La salud ha sido una conquista lograda en todos estos años de revolución, el sistema de salud cubano es reconocido en el mundo entero, ahora... de eso a que sea perfecto va un tramo enorme, y yo si creo que si algo debe funcionar "perfecto" en este país es precisamente la salud porque personal capacitado tenemos de sobra, es una lástima que cosas como estas que menciona el articulo y otras de las que no se habla, sucedan.
Por ejemplo:
No les ha sucedido que usted después de mucho batallar llega a la consulta y dentro hay tres o cuatro personas ajenas hablando de cosas que nada tienen que ver con la consulta, o llega la enfermera con alguna pacotilla que alguien está vendiendo, o sencillamente estudiantes de medicinas todos hablando por el celular?

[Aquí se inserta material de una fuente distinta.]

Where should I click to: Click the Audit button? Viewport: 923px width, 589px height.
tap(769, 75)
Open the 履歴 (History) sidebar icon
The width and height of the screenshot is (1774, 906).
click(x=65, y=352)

Qué tipo de consulta es esa?
Creen ustedes que el médico puede dar un buen diagnostico bajo esas circunstancias?
Pónganse a pensar y respóndanme por favor!!
Te imaginas llegar al policlinico y no poder vacunar a la niña contra la alergia porque no hay jeringuillas subcutáneas.
Te imaginas no poder trasladar un enfermo con cáncer en estadio terminal y total postración desde su vivienda en un 4to piso para la casa de su hijo para una mejor atención y que el servicio de ambulancia no se preste en estos casos. No solo es el trapeador lo que nos está afectando.